FS: Are special events better for producing donors or non-donor supporters?
AR: Special events allow for the opportunity to establish relationships with both donors and non-donor supporters. However, when individuals give of their time or provide their products or services, they also serve a very important role in supporting the MS cause and work of the organization.
FS: How is the Internet changing special-events fundraising?
AR: The internet is providing a whole new avenue to garner contributions. The easier an organization makes on-line contributing, the more likely a prospective donor will take advantage of that vehicle.
FS: If an organization has never held a special event before, where does it start?
AR: A Google search is a good way to begin after an organization pulls together a core team of “doers.”
FS Tell us a little about MS Society events.
AR: Society events are very well organized, and planning starts more than a year out. Our events are successful because we combine both mission and fun.

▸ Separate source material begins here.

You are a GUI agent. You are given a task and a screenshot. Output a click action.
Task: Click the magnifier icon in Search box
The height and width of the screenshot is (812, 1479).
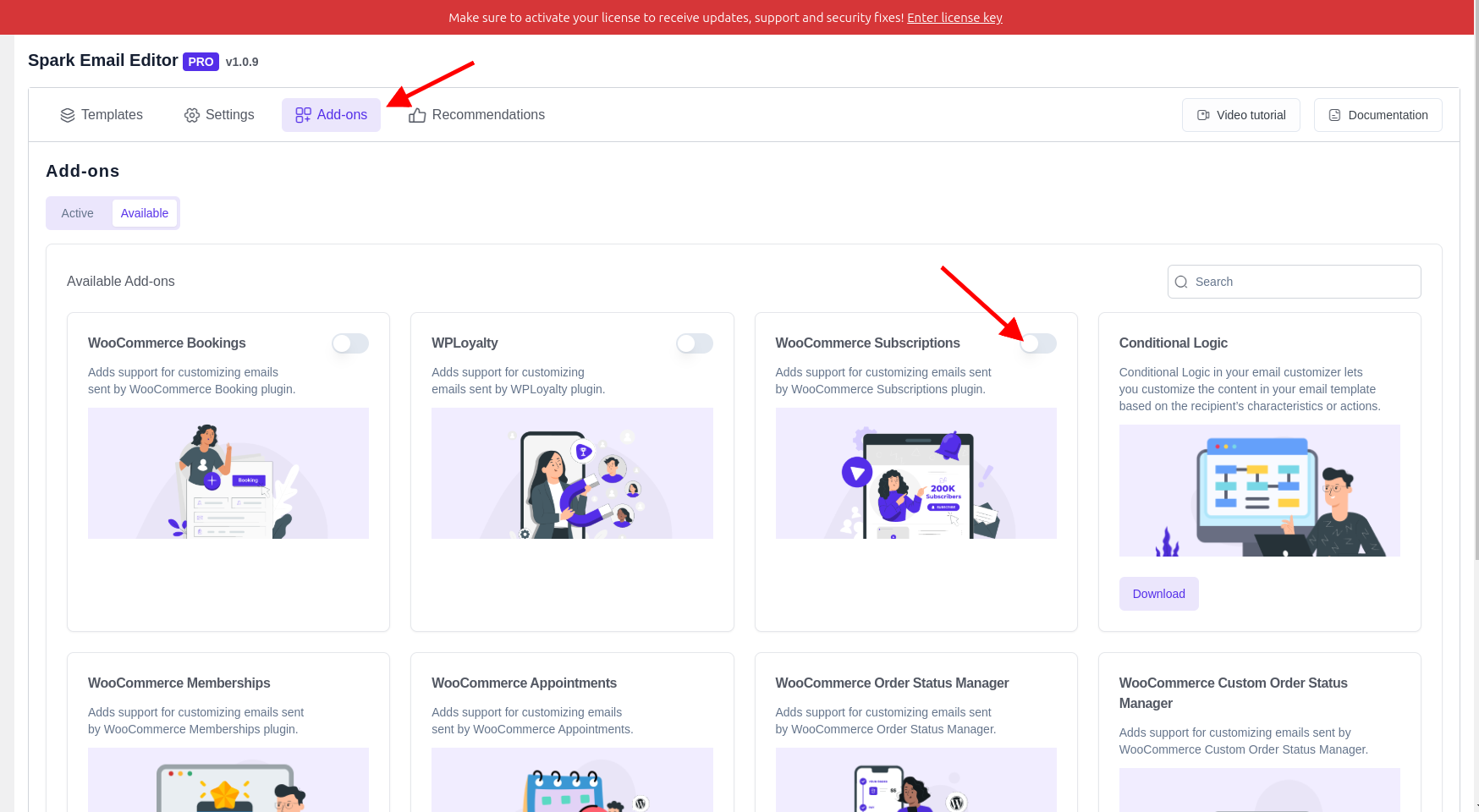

To keep costs at less than 16 cents to raise a dollar, however, we have a network of nearly a half million volunteers working at our events across the country.
FS: What are the top things an organization needs to have/know to make its events successful?
AR: Planning — and leave as little to chance as possible.
FS: What surefire ways to produce a flop?
AR: Forget to do the above.
FS: What are some of the unexpected things that can happen?
AR: Weather, and people or equipment not showing up.
FS: The event is over, now what?
AR: Keep the ties with participants so they return the following year.